Run through the notebook sections:

  1. Setup & Data Loading
  2. Data Preprocessing
  3. Architecture Design
  4. Training Configuration
  5. Model Training
  6. Evaluation
  7. Visualization

🎯 Quick Prediction

import torch
from torchvision import transforms
from PIL import Image

# Load trained model
model = torch.load('best_model.pth')
model.eval()

# Define preprocessing
transform = transforms.Compose([
    transforms.Resize((32, 32)),
    transforms.ToTensor(),
    transforms.Normalize(mean=[0.4914, 0.4822, 0.4465],
                         std=[0.2023, 0.1994, 0.2010])
])

# Make prediction
def predict_image(image_path):
    image = Image.open(image_path)
    image_tensor = transform(image).unsqueeze(0)

    with torch.no_grad():
        output = model(image_tensor)
        prediction = torch.nn.functional.softmax(output, dim=1)
        predicted_class = torch.argmax(prediction, dim=1)

    class_names = ['Airplane', 'Automobile', 'Bird', 'Cat', 'Deer',
                   'Dog', 'Frog', 'Horse', 'Ship', 'Truck']

    return class_names[predicted_class.item()], prediction.max().item()

# Example usage
predicted_class, confidence = predict_image('your_image.jpg')
print(f"Prediction: {predicted_class} (Confidence: {confidence:.2%})")

📈 Results & Performance

🏆 Model Performance

Metric Value Status
Peak Validation Accuracy 92.35% ⭐ Excellent
Final Validation Accuracy 91.96% ⭐ Excellent
Training Accuracy 99.32% ✅ Strong
Overfitting Gap 7.36% ✅ Well-controlled
Training Time ~44 minutes ⚡ Efficient
Parameters 11.17M 📊 Optimized

📊 Per-Class Performance

  • Best performing: Ship (94.90%)
  • Most challenging: Bird vs.
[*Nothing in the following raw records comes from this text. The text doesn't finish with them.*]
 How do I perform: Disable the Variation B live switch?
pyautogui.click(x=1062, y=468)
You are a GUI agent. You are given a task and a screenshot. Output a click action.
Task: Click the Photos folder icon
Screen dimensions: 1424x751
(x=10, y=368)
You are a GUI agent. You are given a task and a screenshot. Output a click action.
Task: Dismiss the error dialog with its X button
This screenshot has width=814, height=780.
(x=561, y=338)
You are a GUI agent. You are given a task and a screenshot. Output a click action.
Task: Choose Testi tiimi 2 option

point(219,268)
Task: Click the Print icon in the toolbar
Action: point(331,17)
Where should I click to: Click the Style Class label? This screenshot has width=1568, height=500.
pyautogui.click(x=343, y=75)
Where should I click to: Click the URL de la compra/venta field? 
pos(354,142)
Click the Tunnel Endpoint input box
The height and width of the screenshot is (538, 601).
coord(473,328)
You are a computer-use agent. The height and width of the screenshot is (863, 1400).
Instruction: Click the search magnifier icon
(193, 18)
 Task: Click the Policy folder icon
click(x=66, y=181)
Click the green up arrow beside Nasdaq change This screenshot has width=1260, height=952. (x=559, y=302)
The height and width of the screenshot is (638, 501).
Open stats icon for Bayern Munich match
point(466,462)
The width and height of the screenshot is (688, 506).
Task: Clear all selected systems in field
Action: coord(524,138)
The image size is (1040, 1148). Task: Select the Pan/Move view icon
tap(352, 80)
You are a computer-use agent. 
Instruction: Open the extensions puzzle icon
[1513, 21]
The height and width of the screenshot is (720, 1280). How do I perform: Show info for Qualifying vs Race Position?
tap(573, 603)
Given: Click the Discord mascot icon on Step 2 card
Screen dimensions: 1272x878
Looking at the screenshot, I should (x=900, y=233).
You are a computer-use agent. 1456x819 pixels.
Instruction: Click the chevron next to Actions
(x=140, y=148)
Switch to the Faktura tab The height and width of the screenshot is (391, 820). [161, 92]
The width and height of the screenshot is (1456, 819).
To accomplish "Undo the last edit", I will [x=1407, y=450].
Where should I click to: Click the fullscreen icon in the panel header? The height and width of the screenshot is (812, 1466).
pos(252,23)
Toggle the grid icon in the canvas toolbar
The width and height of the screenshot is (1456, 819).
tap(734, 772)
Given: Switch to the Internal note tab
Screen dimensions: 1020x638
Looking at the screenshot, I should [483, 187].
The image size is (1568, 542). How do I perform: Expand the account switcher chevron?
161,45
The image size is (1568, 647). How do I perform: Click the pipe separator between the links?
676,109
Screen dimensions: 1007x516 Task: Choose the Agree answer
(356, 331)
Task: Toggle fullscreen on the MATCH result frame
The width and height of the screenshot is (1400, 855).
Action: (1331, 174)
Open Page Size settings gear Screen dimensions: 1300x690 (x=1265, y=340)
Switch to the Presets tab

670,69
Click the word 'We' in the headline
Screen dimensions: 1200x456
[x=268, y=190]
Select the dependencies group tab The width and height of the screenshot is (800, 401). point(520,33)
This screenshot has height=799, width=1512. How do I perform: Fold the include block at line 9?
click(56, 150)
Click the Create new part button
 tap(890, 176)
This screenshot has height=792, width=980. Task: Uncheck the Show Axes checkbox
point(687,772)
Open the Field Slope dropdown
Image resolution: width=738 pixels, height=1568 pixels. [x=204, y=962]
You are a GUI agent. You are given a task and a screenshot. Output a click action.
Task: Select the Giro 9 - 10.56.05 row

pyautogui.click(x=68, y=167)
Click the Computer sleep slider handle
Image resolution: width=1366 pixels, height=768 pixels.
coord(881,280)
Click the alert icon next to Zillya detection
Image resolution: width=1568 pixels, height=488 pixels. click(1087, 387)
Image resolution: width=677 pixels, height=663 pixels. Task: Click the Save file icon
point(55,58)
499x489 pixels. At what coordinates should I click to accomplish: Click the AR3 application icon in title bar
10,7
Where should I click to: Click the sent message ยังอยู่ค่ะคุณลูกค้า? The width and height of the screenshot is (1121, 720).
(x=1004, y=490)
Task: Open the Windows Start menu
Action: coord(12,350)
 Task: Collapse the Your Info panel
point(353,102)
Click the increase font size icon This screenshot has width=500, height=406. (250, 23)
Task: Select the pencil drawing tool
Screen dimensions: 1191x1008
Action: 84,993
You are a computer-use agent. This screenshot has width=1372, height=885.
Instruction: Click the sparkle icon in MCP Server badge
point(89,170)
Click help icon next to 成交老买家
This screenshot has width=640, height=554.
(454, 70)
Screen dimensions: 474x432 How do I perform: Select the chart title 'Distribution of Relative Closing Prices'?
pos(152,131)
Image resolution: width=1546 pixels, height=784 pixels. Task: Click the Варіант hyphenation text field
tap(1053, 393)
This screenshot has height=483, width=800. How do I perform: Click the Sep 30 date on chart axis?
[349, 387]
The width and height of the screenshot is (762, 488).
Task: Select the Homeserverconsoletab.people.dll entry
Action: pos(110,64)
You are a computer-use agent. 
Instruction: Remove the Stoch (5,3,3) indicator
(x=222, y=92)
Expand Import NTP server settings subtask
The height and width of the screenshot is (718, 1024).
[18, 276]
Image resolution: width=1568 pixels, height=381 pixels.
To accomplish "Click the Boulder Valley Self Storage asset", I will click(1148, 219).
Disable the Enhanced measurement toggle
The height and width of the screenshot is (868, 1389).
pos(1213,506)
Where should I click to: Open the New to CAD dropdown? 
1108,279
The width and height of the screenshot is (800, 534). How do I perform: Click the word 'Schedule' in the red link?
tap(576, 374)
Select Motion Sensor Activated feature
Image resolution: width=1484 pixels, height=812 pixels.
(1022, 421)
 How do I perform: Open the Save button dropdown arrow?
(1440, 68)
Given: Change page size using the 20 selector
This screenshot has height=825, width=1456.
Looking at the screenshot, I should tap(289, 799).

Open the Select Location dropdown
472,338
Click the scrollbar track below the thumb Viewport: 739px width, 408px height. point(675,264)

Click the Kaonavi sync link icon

Airplane confusion
  • Balanced accuracy: No significant class bias

🎯 Key Achievements

  • Production-Ready Performance
  • Overfitting Control
  • Training Stability
  • Generalization
  • Efficiency

🔬 Technical Details

Advanced Regularization Techniques

  • Data Augmentation: Random flips, rotations, affine transforms, color jitter
  • Batch Normalization: Stabilizes training and enables higher learning rates
  • Dropout (0.5): Prevents overfitting in fully connected layers
  • Weight Decay (0.01): L2 regularization
  • Label Smoothing (0.1): Prevents overconfident predictions
  • Early Stopping: Monitors validation loss with patience=10

Training Optimization

  • OneCycleLR Scheduler
  • AdamW Optimizer
  • Gradient Clipping (max_norm=1.0)
  • Mixed Precision Training

Model Architecture Benefits

  • Residual Connections
  • Global Average Pooling
  • Kaiming Initialization
  • Efficient Parameter Design (11M)

📸 Visualizations

  • 📈 Training Curves (loss, accuracy)
  • 🎯 Confusion Matrix
  • 🔍 Sample Predictions with Confidence
  • 📊 Learning Rate Schedule
  • 🧠 Overfitting Analysis

🤝 Contributing

Contributions are welcome! Here's how:

🛠️ Development Setup

# Fork the repository
# Create a feature branch
git checkout -b feature-name

# Make changes, add tests, and commit
git commit -m "Add feature"

# Push and open a Pull Request
git push origin feature-name

💡 Areas for Contribution

  • Architecture Improvements
  • Hyperparameter Optimization
  • Model Interpretability (Grad-CAM, etc.)
  • Deployment (API/Flask/Streamlit)
  • Documentation & Tutorials
  • Model Quantization & Optimization

📄 License

This project is licensed under the MIT License. See the LICENSE file for details.